Baseball has been accused, in recent years, of having greater appeal to "Lawrence Welk Show" devotees than to the "Yo, MTV Raps" set, but the mounting evidence suggests that the game's leaders are trading in their bowler hats for caps turned backward.

For one thing, there's a brand-spanking-new marketing and advertising campaign with the theme "What A Game," that is 100 percent hipper than anything baseball has ever tried before.

Over the weekend, spots featuring Aretha Franklin and rapper LL Cool J delivering their twists on "Take Me Out To the Ballgame" were unveiled, with a third ad, starring , filmed at Camden Yards after Saturday's game.
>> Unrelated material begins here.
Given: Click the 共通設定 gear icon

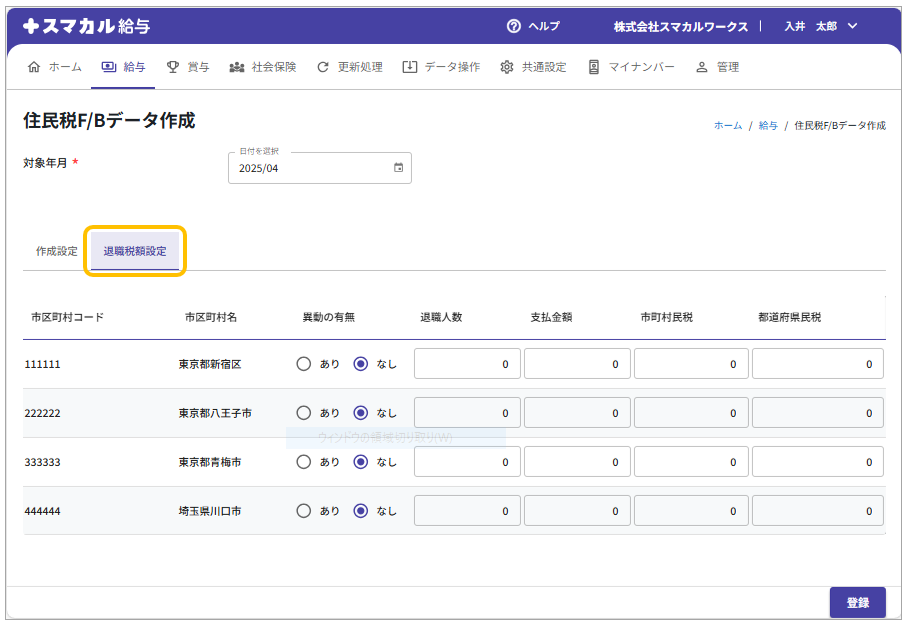Looking at the screenshot, I should [507, 67].
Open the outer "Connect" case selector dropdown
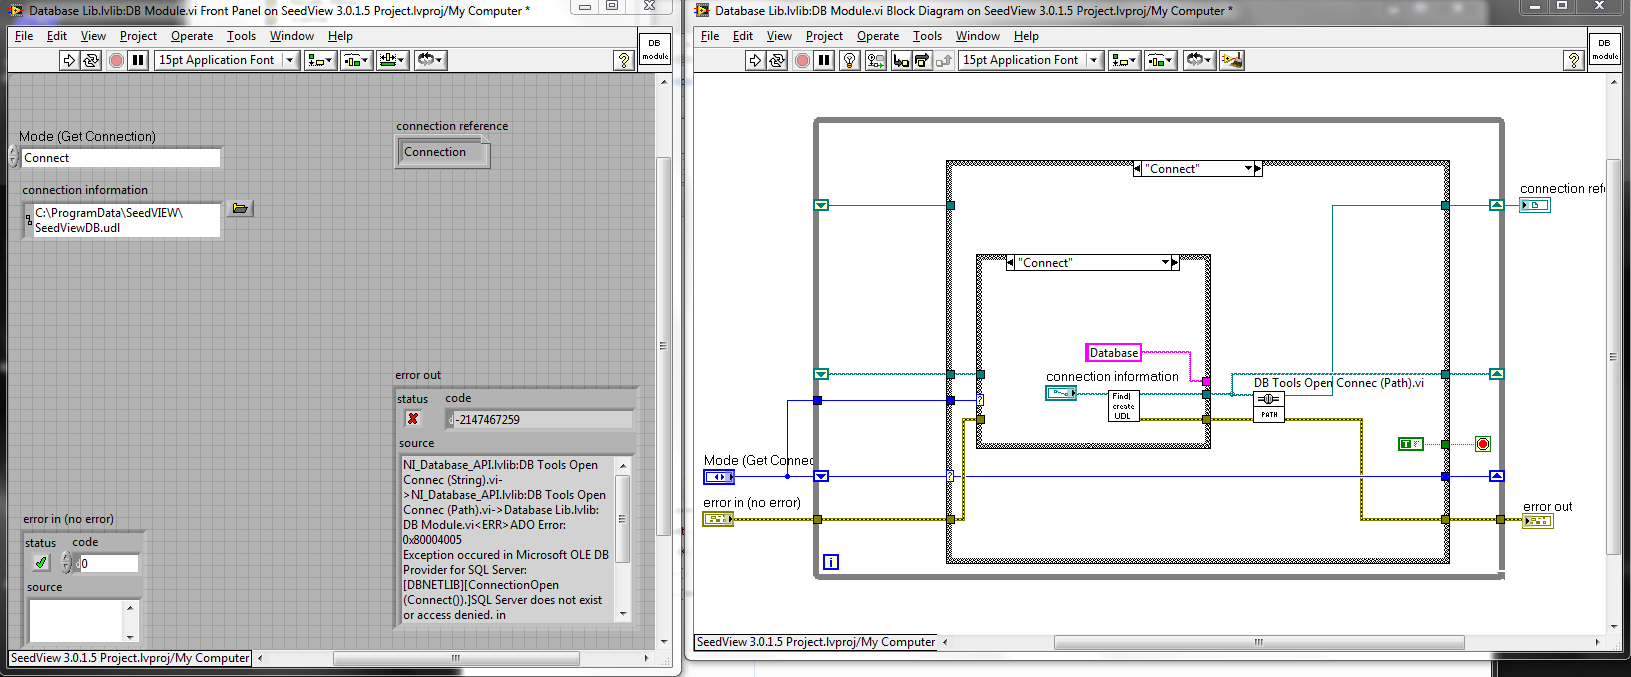This screenshot has height=677, width=1631. (1248, 169)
The LL Cool J spot, which co-stars such phenoms as Ken Griffey and Sammy Sosa, is clearly aimed at younger, urban fans, who have thumbed their noses at baseball in recent years for cooler sports such as basketball and hockey.

"This campaign not only reflects the enthusiasm and diversity of the game, it melds baseball tradition with contemporary life," said acting commissioner Bud Selig, who tied the campaign to other "fan-friendly" changes like realignment, wild-card playoffs, interleague play and the impending reintroduction of the televised Saturday "Game of the Week."

Speaking of the "Game of the Week," the network that will serve up said animal, Fox, is sending signals that it will not do baseball the same old way.

In addition to a 30-minute Saturday morning show, targeted to kids, Fox officials reportedly have discussed such technological advances as placing microphones in the bases to better pick up on-field sound.

And the emphasis will clearly be on the future of the sport, not its past, as evidenced by a quote from Fox Sports president David Hill in a piece from Sunday's New York Times Magazine in which he reportedly told executives:

"If anybody talks about any dead guys during a broadcast, I'll sack 'em. I'm sick of dead guys! Whenever I turn on baseball, all I hear about is dead guys. If I hear a name, I'm gonna ask, 'Is he dead?' And if he is, you're fired."

Hmmm. Here's a tip to Josh Lewin, soon-to-be named Fox play-by-play guy: If you want to move ahead in the company, stay away from names like Lou Gehrig, Mickey Mantle, Jackie Robinson and, most of all, Babe Ruth.

'Showdown' shift

Spiro Morekas and Mark Mussina are taking their "Sports Showdown" on WWLG (1360 AM) to 5 p.m., just for tonight and Friday. The program stays at its usual 10 p.m. slot the rest of the week.

Scheduling snafu

Let's get something out front right at the top: Networks are in the business of drawing big ratings, keeping advertisers happy and making money, and showing lots of the Chicago Bulls seems to accomplish all that for NBC.

However, those things shouldn't come at the distortion of the playoff format, but that appears lost on the Peacock Gang.

After the champion Houston Rockets beat the Los Angeles Lakers last Thursday night, they were dispatched to Seattle to play the opening game of their second-round series at noon Pacific time Saturday. Predictably, the Rockets ran out of gas in the second half and lost by 33.

Meanwhile, the Bulls and New York Knicks, who each wrapped up their respective first-round sets Wednesday, got their series opener held over to Sunday's prime-time slot.

Because of building conflicts, the Chicago-New York schedule has been jiggered so that games 3 and 4 will run back-to-back Saturday and Sunday. NBC reaps the benefit of two weekend network appearances for Michael Jordan, Patrick Ewing, et al.

Do you think Jordan, the proven ratings' grabber, might want a little extra time to rest that ailing back? Too bad, Michael. You are, like everyone else under the NBC/NBA's watch, just an expensive tool, and when your usefulness is used up, it will be time to bring in new tools (see Grant Hill, Anfernee Hardaway).

Ratings roundup

ABC's Kentucky Derby coverage took a critical thrashing, as the network was in a long commercial break when Grindstone was declared the winner, but its coverage was a big Nielsen hit, getting an 8.2 overnight rating, a 14 percent rise from last year.

Also on the rise was Fox's hockey coverage, which did a 3.1/8, giving it the highest rating ever for a Sunday afternoon playoff game.